→ **EXERCISE**
Your answer is the lines below, exactly, from the one that contains "Viewport: 1568px width, 744px" through the one that contains "Task: Open the add-reaction", both included.

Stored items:
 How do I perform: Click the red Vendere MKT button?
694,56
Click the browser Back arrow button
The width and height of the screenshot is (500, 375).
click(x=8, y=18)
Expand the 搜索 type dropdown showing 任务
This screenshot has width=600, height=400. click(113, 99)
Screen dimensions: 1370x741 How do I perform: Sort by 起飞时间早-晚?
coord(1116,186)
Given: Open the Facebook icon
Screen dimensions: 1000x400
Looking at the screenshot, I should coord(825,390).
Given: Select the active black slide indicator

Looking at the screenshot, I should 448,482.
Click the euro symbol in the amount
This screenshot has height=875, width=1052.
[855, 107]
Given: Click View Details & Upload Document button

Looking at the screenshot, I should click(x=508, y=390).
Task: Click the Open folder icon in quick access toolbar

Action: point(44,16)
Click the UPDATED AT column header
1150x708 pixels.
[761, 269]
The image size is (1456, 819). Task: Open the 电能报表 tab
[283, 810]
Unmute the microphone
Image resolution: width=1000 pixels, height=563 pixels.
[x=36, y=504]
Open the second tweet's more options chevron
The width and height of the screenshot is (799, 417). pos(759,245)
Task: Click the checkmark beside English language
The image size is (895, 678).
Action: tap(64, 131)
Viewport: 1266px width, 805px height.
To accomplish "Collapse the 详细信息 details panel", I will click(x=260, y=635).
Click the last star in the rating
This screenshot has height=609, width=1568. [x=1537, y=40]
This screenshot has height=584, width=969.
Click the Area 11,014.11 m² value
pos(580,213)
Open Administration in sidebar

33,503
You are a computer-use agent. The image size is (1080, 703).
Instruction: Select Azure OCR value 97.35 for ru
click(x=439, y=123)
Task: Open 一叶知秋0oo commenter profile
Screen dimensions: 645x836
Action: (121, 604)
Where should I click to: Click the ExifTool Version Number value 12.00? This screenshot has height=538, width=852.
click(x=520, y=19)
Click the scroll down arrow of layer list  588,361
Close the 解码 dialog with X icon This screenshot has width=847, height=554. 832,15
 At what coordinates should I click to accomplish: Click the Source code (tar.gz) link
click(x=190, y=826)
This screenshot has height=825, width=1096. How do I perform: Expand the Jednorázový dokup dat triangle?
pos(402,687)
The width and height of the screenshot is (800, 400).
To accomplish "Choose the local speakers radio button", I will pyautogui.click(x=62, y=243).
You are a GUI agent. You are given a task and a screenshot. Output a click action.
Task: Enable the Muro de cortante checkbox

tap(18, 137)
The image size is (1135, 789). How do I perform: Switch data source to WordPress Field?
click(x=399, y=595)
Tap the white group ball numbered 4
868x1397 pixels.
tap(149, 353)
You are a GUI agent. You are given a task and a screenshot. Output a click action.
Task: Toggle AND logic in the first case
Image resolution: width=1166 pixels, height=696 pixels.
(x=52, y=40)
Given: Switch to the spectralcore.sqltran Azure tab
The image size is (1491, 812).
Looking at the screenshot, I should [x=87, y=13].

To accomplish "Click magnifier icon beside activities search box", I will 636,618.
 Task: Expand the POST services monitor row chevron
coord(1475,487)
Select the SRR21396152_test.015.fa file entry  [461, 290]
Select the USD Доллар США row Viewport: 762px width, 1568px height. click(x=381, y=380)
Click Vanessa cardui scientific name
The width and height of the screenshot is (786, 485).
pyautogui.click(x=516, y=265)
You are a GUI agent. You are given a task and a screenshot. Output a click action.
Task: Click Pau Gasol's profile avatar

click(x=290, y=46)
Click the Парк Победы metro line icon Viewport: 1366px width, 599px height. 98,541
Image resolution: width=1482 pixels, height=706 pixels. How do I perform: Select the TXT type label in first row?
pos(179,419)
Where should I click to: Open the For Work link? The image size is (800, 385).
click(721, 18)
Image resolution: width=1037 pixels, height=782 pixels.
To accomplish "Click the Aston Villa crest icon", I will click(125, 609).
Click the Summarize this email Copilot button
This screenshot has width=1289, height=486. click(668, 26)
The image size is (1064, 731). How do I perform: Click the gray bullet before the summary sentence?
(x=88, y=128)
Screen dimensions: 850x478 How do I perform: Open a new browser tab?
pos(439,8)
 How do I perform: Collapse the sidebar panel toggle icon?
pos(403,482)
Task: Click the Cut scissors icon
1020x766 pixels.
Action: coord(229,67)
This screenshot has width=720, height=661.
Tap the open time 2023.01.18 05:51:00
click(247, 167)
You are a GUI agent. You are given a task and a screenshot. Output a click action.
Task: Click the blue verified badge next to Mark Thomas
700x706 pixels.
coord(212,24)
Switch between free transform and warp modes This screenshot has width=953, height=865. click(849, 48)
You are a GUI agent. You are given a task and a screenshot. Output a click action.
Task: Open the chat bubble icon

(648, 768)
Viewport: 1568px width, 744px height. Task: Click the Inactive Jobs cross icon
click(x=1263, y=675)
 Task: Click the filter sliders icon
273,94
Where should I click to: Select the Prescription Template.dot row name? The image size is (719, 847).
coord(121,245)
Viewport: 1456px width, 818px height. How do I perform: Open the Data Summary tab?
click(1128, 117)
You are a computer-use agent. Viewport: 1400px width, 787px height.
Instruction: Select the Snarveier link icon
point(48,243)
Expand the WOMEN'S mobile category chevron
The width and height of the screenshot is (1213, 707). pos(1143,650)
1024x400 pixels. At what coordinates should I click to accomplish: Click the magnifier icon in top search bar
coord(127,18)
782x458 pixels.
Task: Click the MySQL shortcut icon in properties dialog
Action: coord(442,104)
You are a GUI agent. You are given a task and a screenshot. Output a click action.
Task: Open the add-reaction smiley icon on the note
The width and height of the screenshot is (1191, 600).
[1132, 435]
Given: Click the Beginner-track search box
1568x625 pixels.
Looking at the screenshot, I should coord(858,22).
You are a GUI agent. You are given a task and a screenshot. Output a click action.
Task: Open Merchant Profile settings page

→ **OUTPUT OF THE TASK**
Viewport: 1568px width, 744px height. Task: Click the Inactive Jobs cross icon
click(x=1263, y=675)
 Task: Click the filter sliders icon
273,94
Where should I click to: Select the Prescription Template.dot row name? The image size is (719, 847).
coord(121,245)
Viewport: 1456px width, 818px height. How do I perform: Open the Data Summary tab?
click(1128, 117)
You are a computer-use agent. Viewport: 1400px width, 787px height.
Instruction: Select the Snarveier link icon
point(48,243)
Expand the WOMEN'S mobile category chevron
The width and height of the screenshot is (1213, 707). pos(1143,650)
1024x400 pixels. At what coordinates should I click to accomplish: Click the magnifier icon in top search bar
coord(127,18)
782x458 pixels.
Task: Click the MySQL shortcut icon in properties dialog
Action: coord(442,104)
You are a GUI agent. You are given a task and a screenshot. Output a click action.
Task: Open the add-reaction smiley icon on the note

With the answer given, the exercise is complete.